OSOYOOS TIMES-December 1, 2010
School District 53’s board of trustees is faced with an unenviable task.
On the one hand, it is legally bound to keep the district’s budget balanced and not run a deficit.
On the other, it has to consider the needs of the district’s students and take into account how closing a school could affect a community.
It is not the board’s fault that enrolment is declining throughout the entire region.
Right now, there are 269 students at Osoyoos Secondary School, a facility built for 325.
That’s 83 per cent capacity.
In five years, that capacity rate is expected to drop to 64 per cent as the school’s 2015-2016 enrolment is projected at 209 students.
All but three of the district’s eight schools are predicted to have capacity rates below 70 per cent by the 2015-2016 school year, meaning large buildings that take a great deal of cash to heat, cool and maintain will have one-third of their space unoccupied.

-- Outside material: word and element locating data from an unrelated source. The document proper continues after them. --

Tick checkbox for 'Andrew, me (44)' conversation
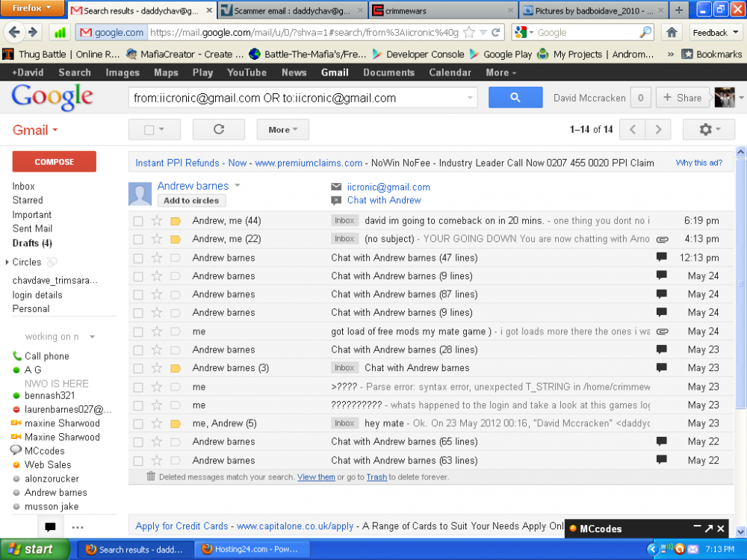 coord(138,221)
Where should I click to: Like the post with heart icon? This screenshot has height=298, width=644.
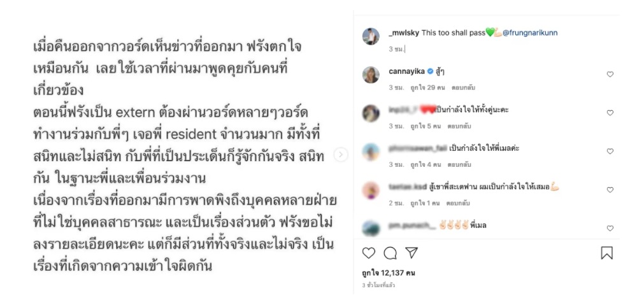(x=368, y=253)
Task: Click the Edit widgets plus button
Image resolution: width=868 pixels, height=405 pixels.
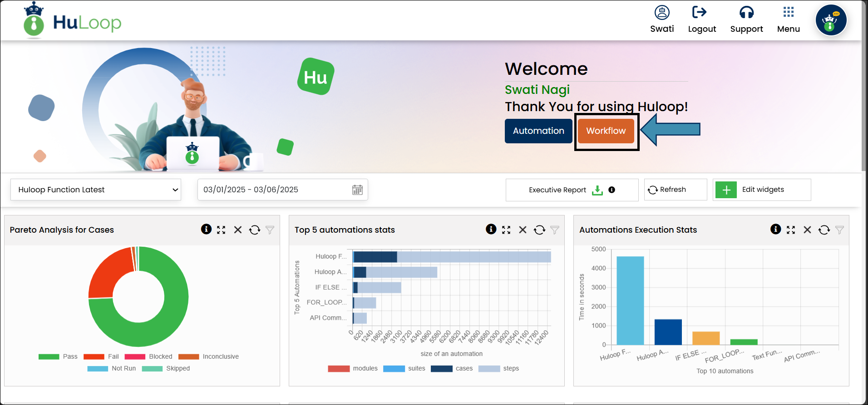Action: click(x=726, y=190)
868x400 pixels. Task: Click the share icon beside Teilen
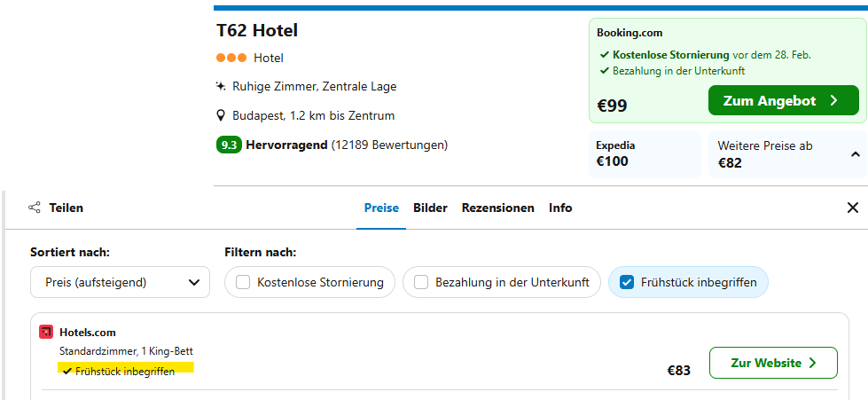[x=35, y=208]
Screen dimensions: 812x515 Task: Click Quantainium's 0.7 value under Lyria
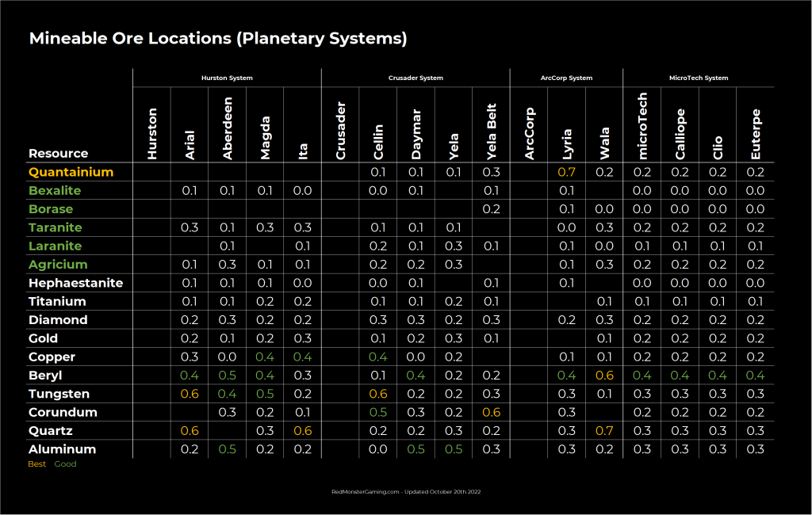coord(566,172)
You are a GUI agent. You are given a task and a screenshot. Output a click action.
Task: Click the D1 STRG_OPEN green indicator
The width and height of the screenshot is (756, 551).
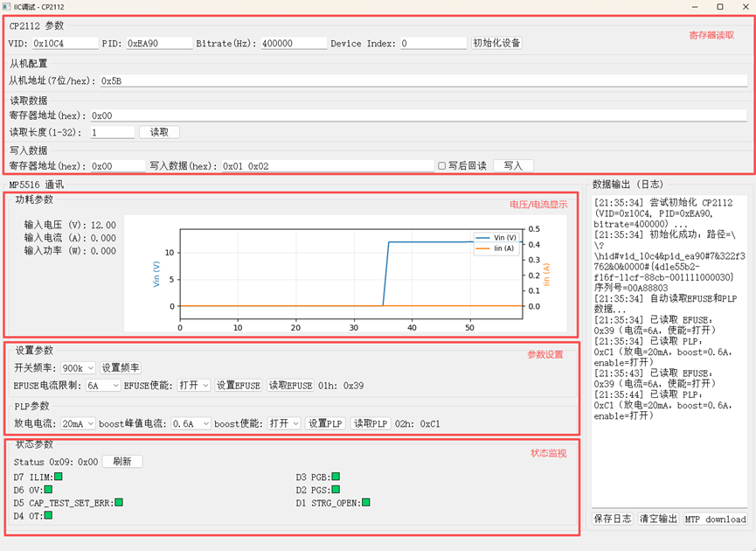366,503
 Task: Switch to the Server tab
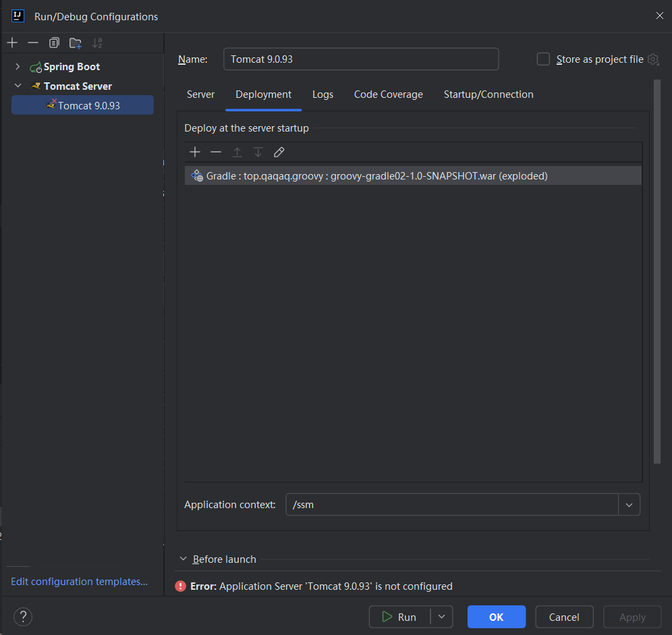200,94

District Superintendent Juleen McElgunn told a group of roughly 25 members of the public who attended the board’s Nov. 24 meeting that the trustees and district staff have worked together to deal with rising operational costs and shrinking provincial funding by cutting as many small items out of the district’s budget.
She referred to the process as nibbling around the outside of a cookie.
But now, she told the board and the gathering, the board must take big bites from the centre of the cookie, otherwise the district will go into unmanageable debt.
Unfortunately, it would seem that a solution to this problem is the likely closure of a school in the region and the shuttering of Osoyoos Secondary makes the most sense since its closure would save the district more than $700,000.
Some of the people in attendance at the meeting said there are other options to fix the district’s financial woes that would be less harmful to local students and the Osoyoos community.
Hopefully they are right.
Regardless, the larger problem of communities in the South Okanagan having difficulties attracting and retaining young families with school-aged children has forced a serious dilemma upon the district and its board of trustees.
The best role for this community in this matter is to offer the board ideas and guidance about how to navigate through this challenge.
They have hard decisions to make down the road and if there is a way to make that bite out of the cookie smaller and more digestible, we can play a part in helping the board find it.